Tadelle Dessie, program leader at the International Livestock Research Institute (ILRI), introduces himself and his work with the program. It is one of a series of portraits of key people in African Chicken Genetic Gains (ACGG).
Tell us about your background
I am an animal breeder and geneticist by training. My first degree was in animal sciences and later I undertook postgraduate training in animal breeding and genetics.
What is your function and what are you currently working to accomplish in ACGG?
I am the project’s principal investigator (PI) and leader. I oversee and lead all aspects of the implementation of the five-year ACGG project in Ethiopia, Nigeria and Tanzania. The PI’s role is to foster effective partnerships through team-building and communication across the national and international partners including donors, stakeholders, agribusinesses, multinational chicken breeding companies, researchers, development practitioners and policymakers on top of day-to-day management and scientific leadership of the project and its staff. ACGG is part of ILRI’s LiveGene initiative, which provides overarching synergy and coherence to ILRI’s genetics activities.
What is the next piece of work you are focusing on right now within and perhaps also outside ACGG?
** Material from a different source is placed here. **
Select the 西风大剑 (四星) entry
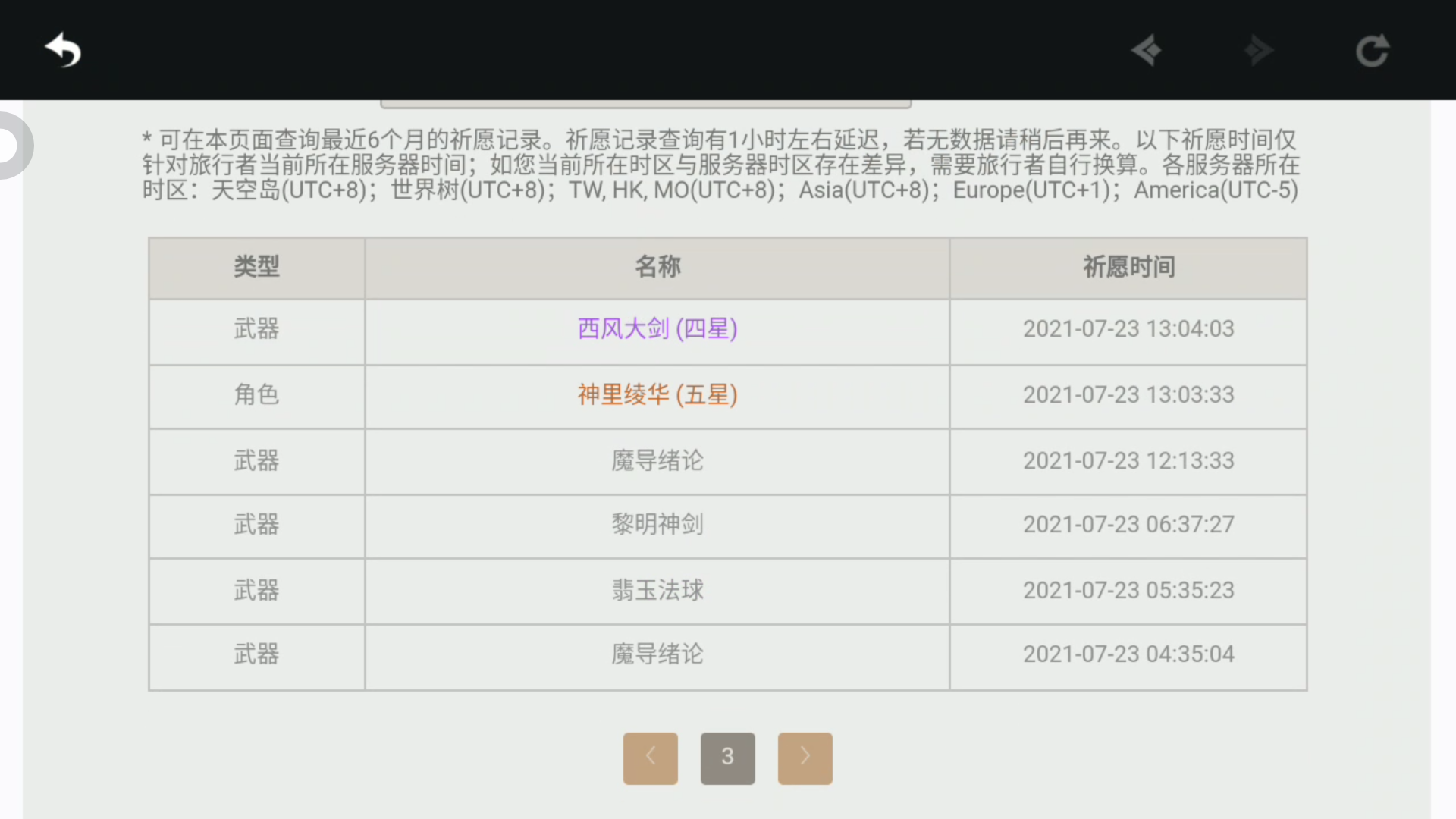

In addition to following up on the setting up and implementation of the on-farm and on-station testing of different chicken strains from different countries in coming months, I will be focusing on the development of the ACGG Long-Term Genetic Gains (ACGG-LTGGs) Program. The ACGG-LTGG program aims to establish ‘a multi-country and context-specific public-private partnership (PPP) network’ for a long-term genetic gains that will continue to improve and deliver tropically-adapted and farmer-preferred chickens for sustainable productivity growth in sub-Saharan Africa. The program will be flexible (context-specific) and scalable to other African countries.
The envisaged partnership that will be coordinated by ILRI and formed between the National Agricultural Research System (NARS) in Africa and private chicken breeding companies will be the driver of the program from design to implementation in the three countries.
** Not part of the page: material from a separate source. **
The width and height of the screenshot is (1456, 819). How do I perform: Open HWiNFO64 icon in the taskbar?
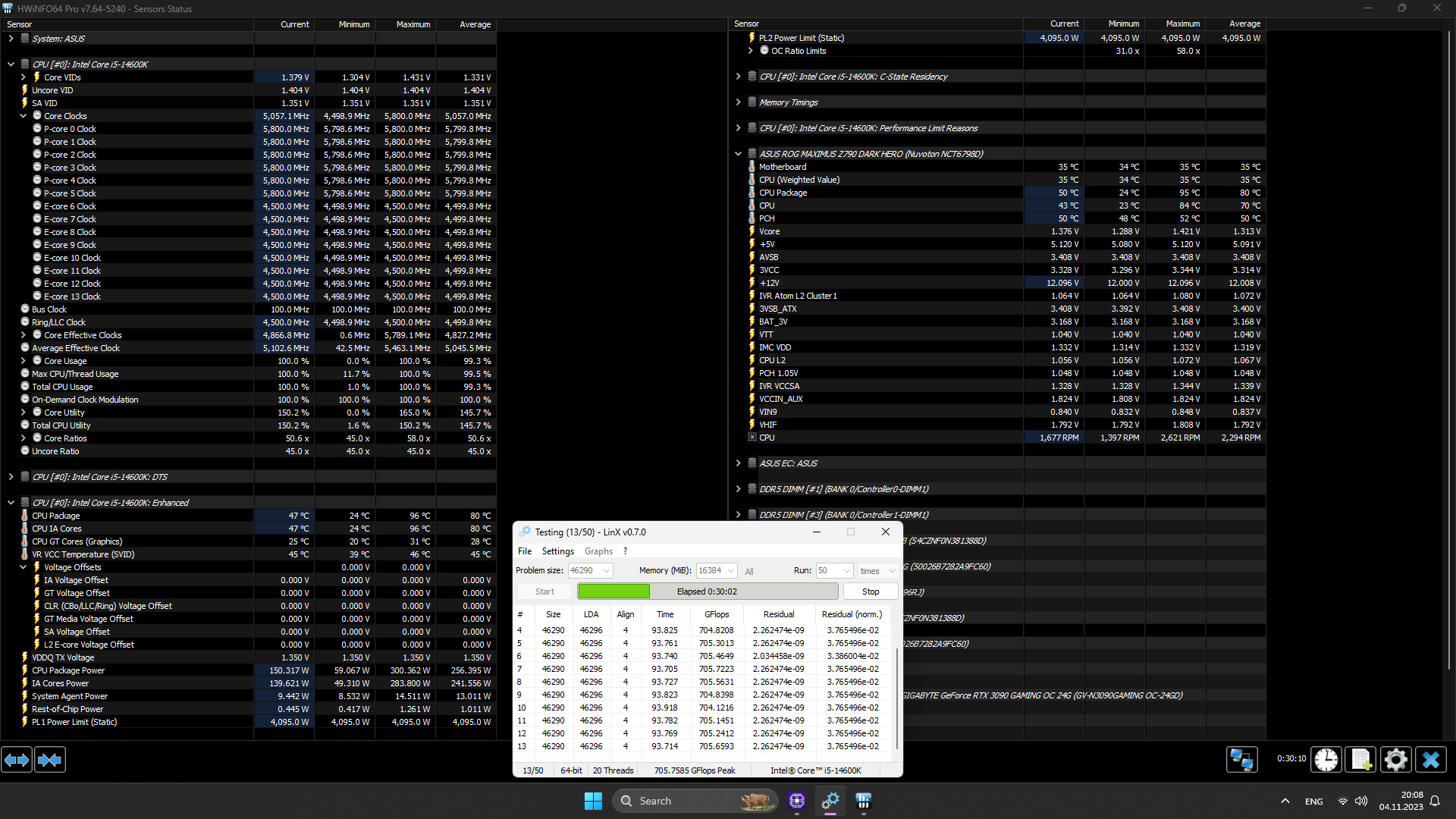[863, 801]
We want to set up a functional public-private partnership in the current program and strengthen it further so that it can drive breed improvement, multiplication and delivery of the chicken genotypes that smallholder farmers prefer. The immediate goal of the ACGG-LTGG program is to increase farmers’ access to high-producing, agro-ecologically appropriate and preferred chicken to make smallholder chicken production a pathway out of poverty for their households.
Why does this project matter and what gets you excited about it?
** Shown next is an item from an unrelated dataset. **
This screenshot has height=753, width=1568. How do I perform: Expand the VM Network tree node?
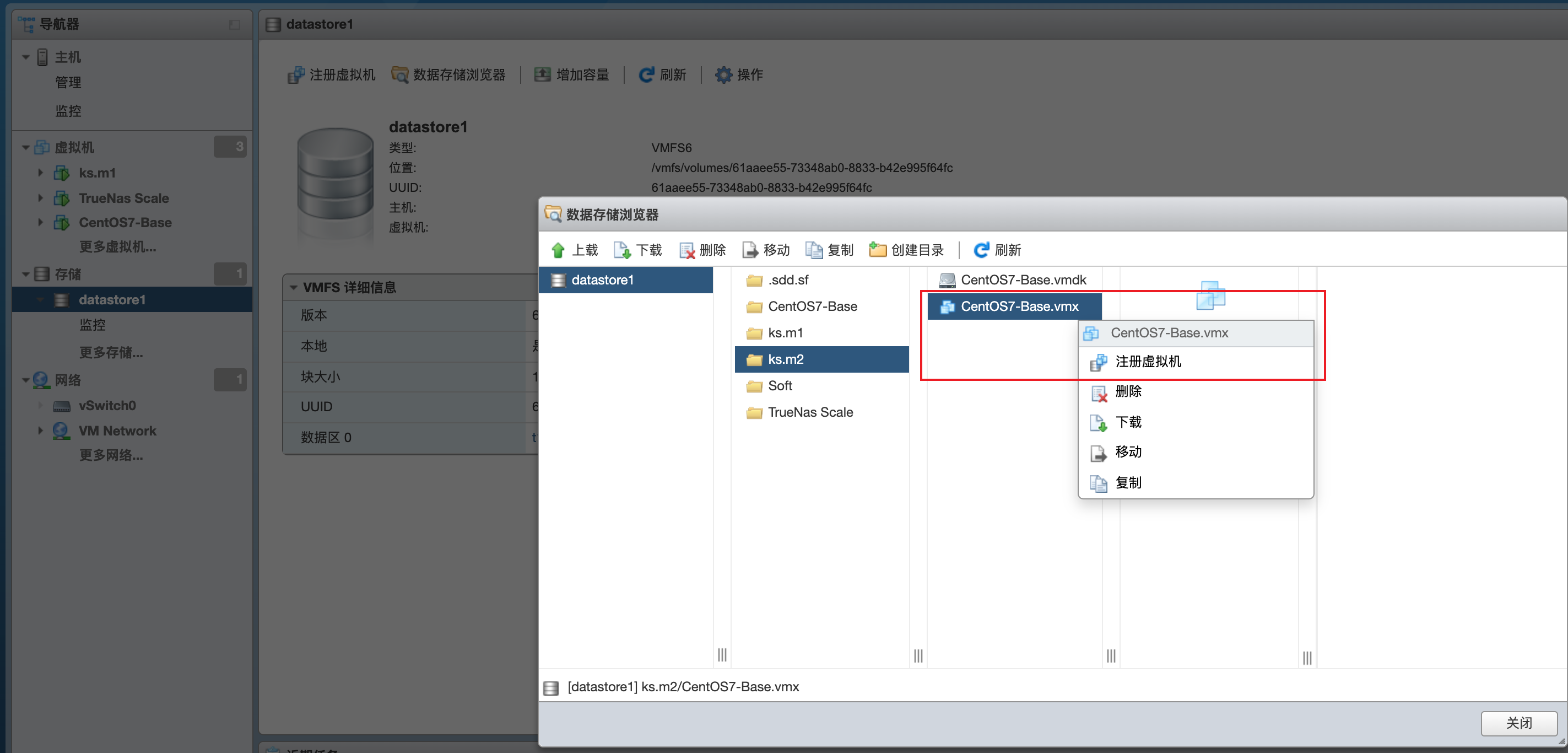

For me this project is important because it is working with women who are the ones who mostly own, manage and trade chickens and their products in smallholder systems in Africa. Women are at the centre of our efforts right from the identification of the constraints, definition of breeding objectives, testing of the improved lines for suitability as well as participation in the innovation platforms that are co-creating solutions to identified constraints.
I am excited because I believe this project will bring about a farmer-centric, public-private partnership model for chicken genetic improvement, poverty reduction, increased household animal protein intake and empowerment of women farmers in rural communities.
What about the project is a cause of concern for you and how can it be addressed?
Accessing and sourcing the right genetics for the project countries is my major concern but the project team in partnership with our national government authorities is working hard to get over the anticipated challenge!
What do you foresee as the lasting impact of ACGG?
For me the lasting impact of ACGG should be establishing a functioning multi-country network of public-private partnerships for long-term chicken genetic improvement that has the capacity to use modern tools to drive accelerated genetic gains and sustainably deliver more productive, farmer-preferred breeds that results in the improvement of egg production of farmer preferred tropically adapted strains from 180 eggs/hen/year (base population) to 240 eggs/hen/year by 2030 -2% annual genetic gains. I would also like to see the delivery of farmer-preferred genetics become a catalyst and pull factor for improving the wider African chicken production system – triggering input supply and better marketing in a dynamic chicken value chain.